- Shota Managadze
- Born: 19 March 1901 Kutaisi, Kutaisi Governorate, Russian Empire
- Died: 22 June 1977 (aged 76) Tbilisi, Georgian SSR, Soviet Union
- Resting place: Saburtalo Pantheon, Tbilisi
- Occupations: Film director, screenwriter
- Years active: 1938–1976

= Shota Managadze =

Georgian film director (1901–1977)

Shota Ilias dze Managadze (შოთა მანაგაძე; 19 March 1901 – 22 June 1977) was a Georgian film director and screenwriter. He worked at the Georgian Film Studio for several decades and was named a People's Artist of the Georgian SSR in 1966.

== Early life and education ==
Managadze was born on 19 March 1901 in Kutaisi. He studied at Tbilisi State University and at a theatre studio in Tbilisi, and in 1938 graduated from the directing faculty of the Gerasimov Institute of Cinematography (VGIK) in Moscow.

== Career ==
After working in the theatre as an actor and director during the 1920s and early 1930s, Managadze joined the Tbilisi film studio (now Gruziya-Film), where he spent the rest of his career as a director and screenwriter.

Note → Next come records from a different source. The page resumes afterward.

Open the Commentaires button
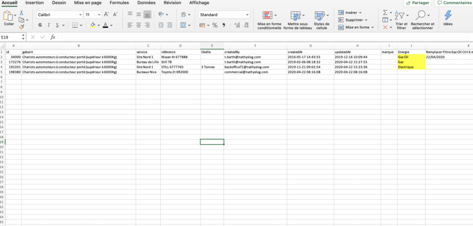 454,3
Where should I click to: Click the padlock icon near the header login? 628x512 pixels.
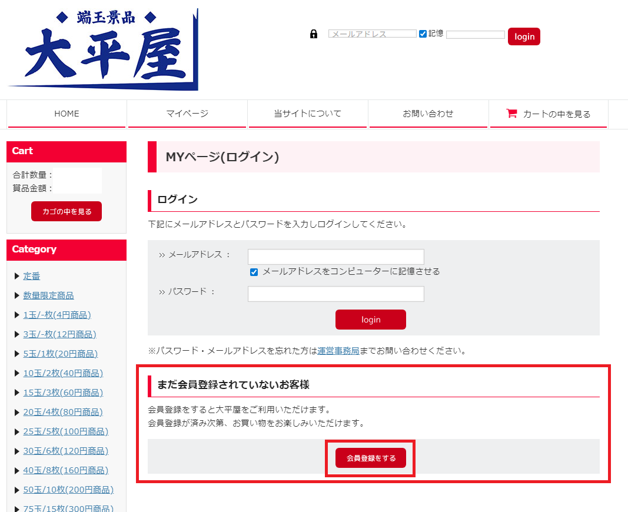click(x=313, y=34)
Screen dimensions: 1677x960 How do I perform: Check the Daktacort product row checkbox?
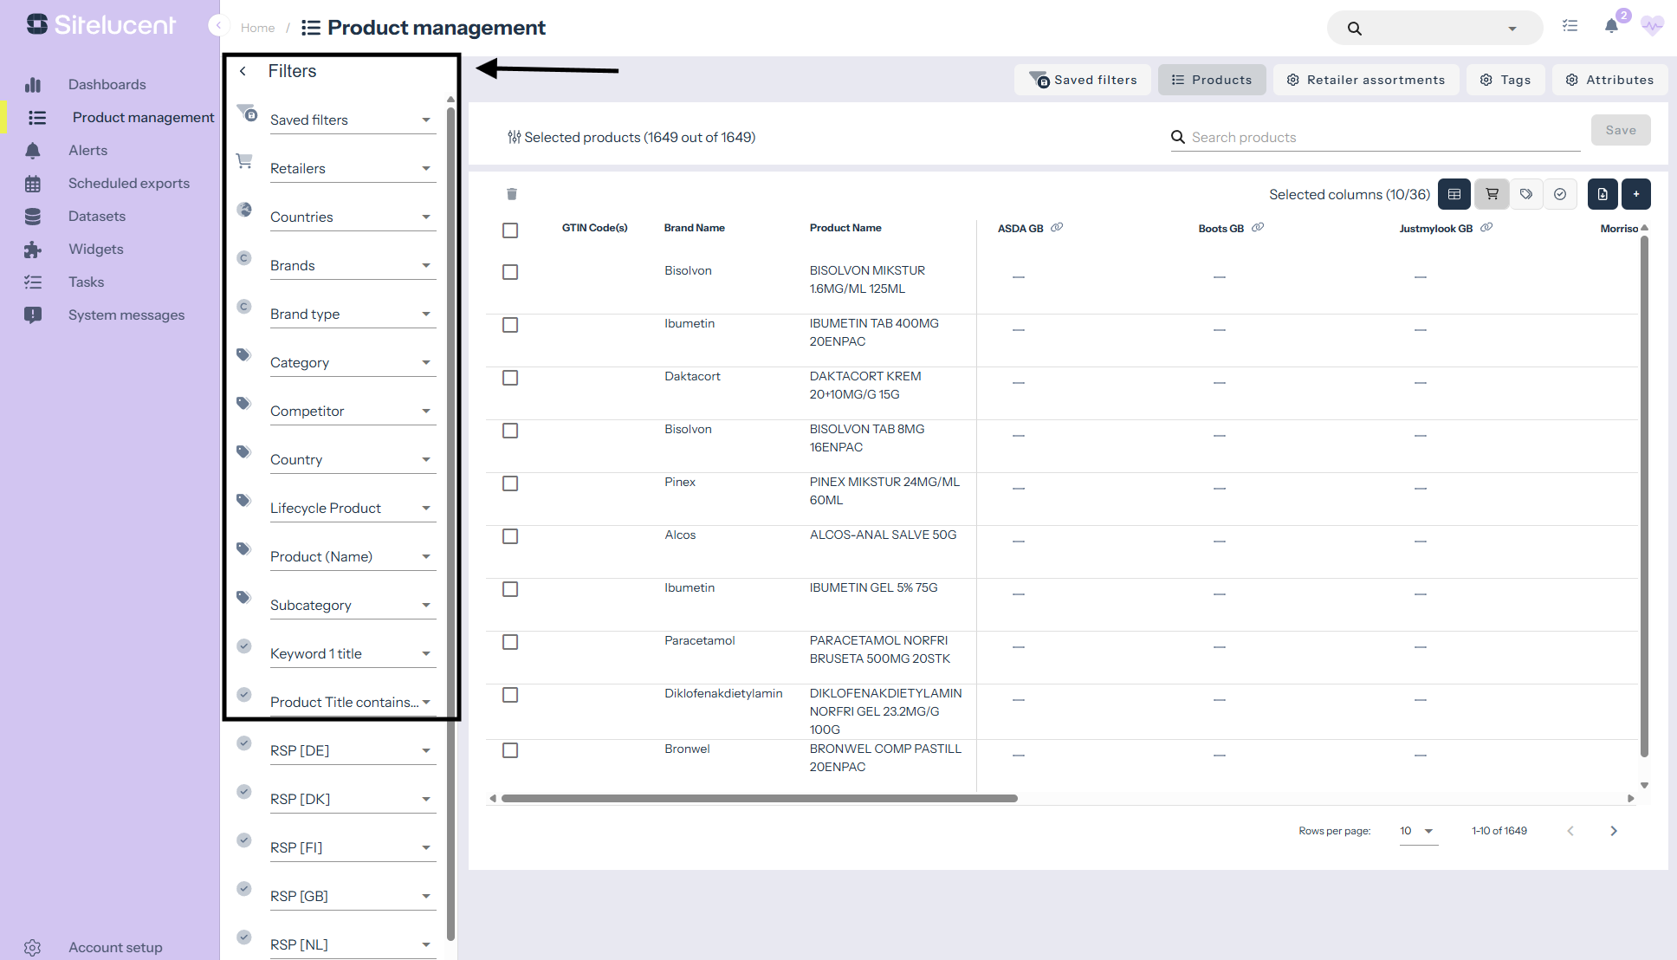coord(510,378)
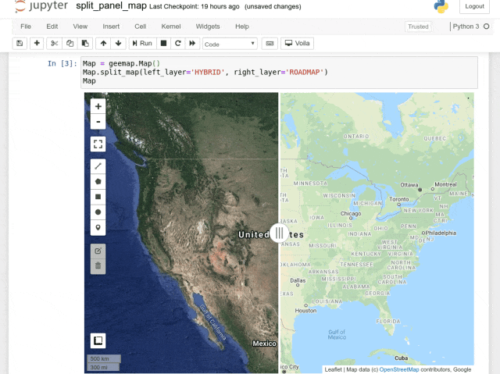Move the selected cell up
This screenshot has height=374, width=500.
102,44
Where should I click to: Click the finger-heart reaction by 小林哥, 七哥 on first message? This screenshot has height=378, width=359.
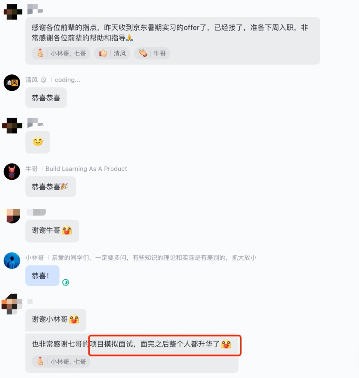61,53
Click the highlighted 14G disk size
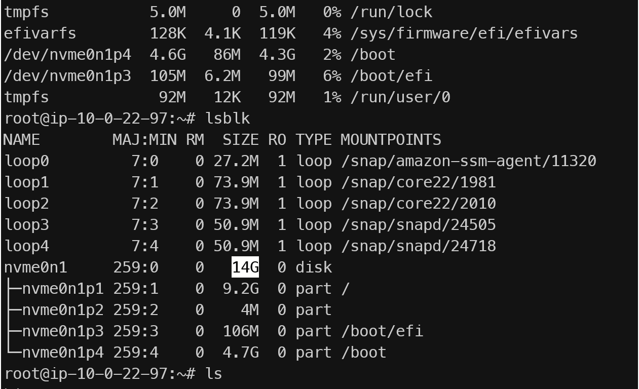 pyautogui.click(x=245, y=267)
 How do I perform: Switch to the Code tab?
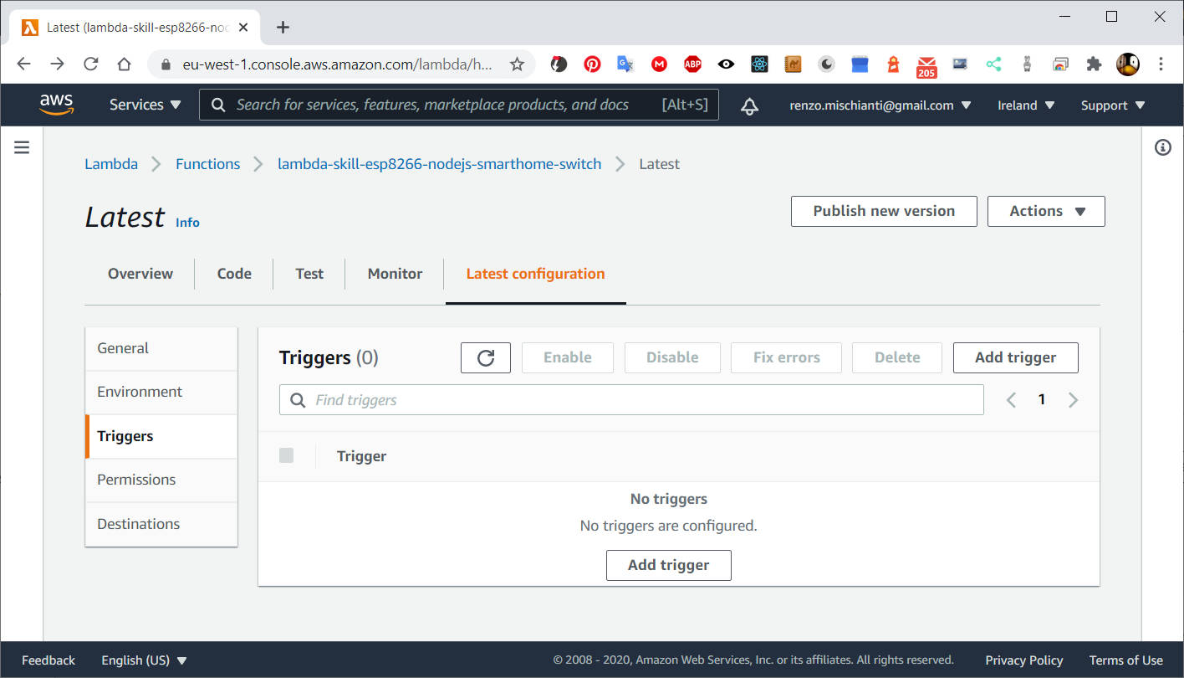(x=234, y=273)
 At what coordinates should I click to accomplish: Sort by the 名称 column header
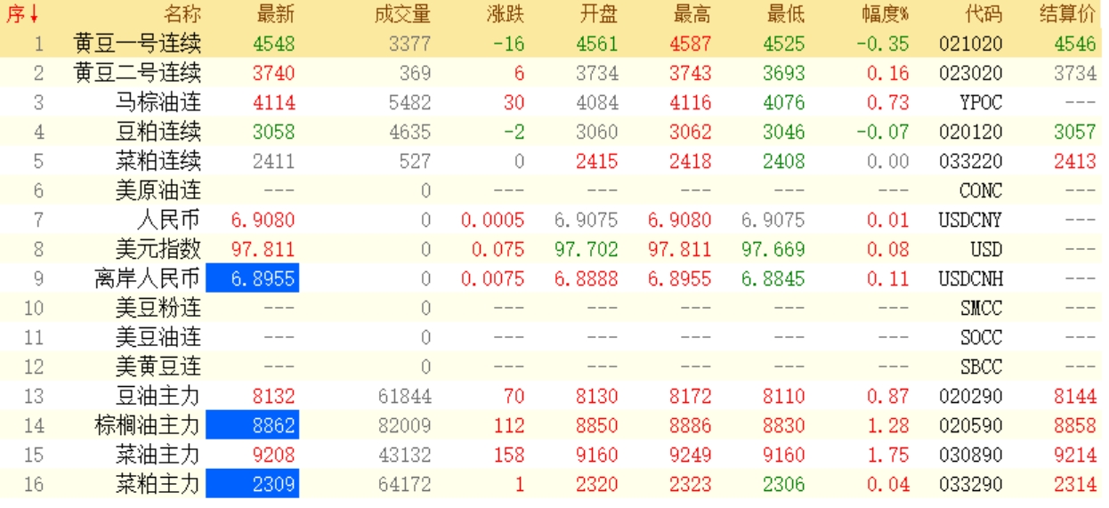[x=182, y=14]
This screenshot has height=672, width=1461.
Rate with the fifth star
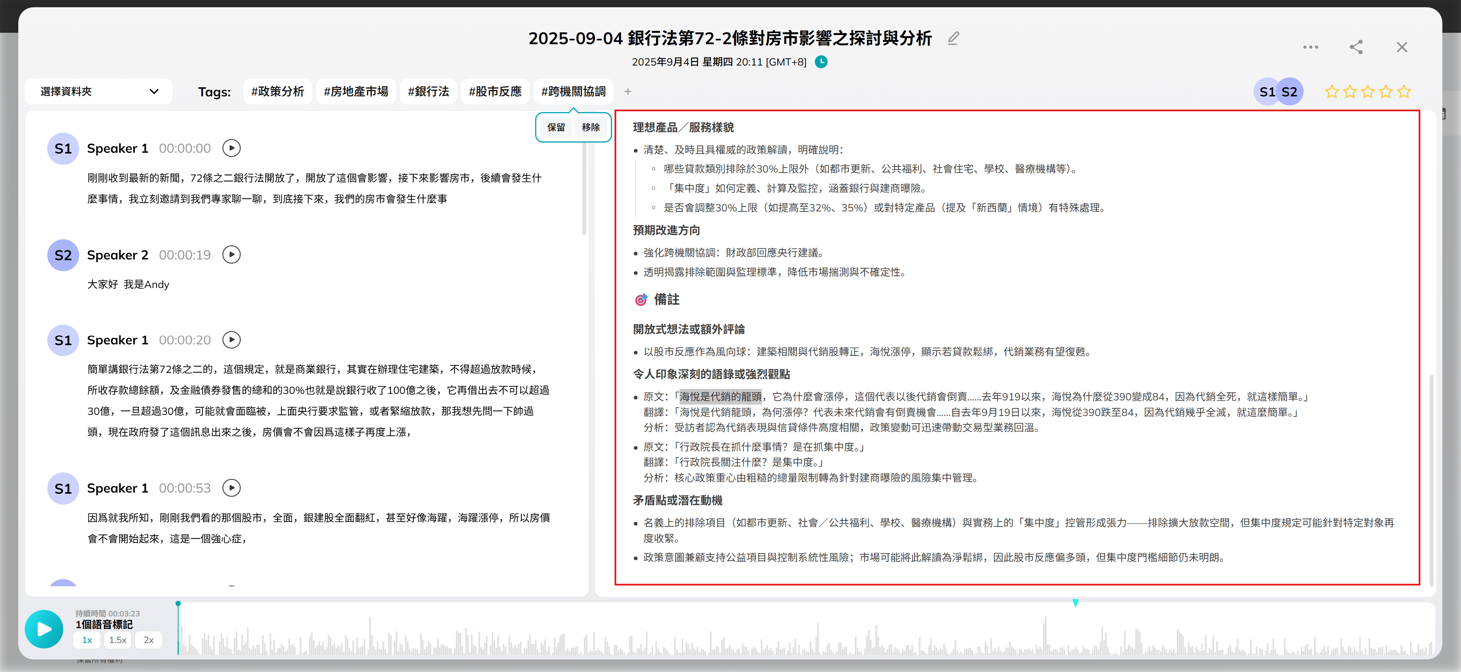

His films include The Bridge (1942), Troublesome Neighbours (1945), Masters of Georgian Ballet (1955, with Vakhtang Chabukiani), The Lad from Sabudara (1957), Flower on the Snow (1959), Who Will Saddle the Horse? (1963), Khevsur Ballad (1965), and The Honest Eye (1976). He co-directed Expectation (1970) and Tsutisopeli (1971) with his son, the director Nodar Managadze.

== Awards and honours ==
- People's Artist of the Georgian SSR (1966)
- Komsomol Prize of Georgia (1974)
- Order of the October Revolution (1976)

== Personal life ==
Managadze's son, Nodar Managadze, was also a film director. Shota Managadze died in Tbilisi on 22 June 1977 and was buried at the Saburtalo Pantheon.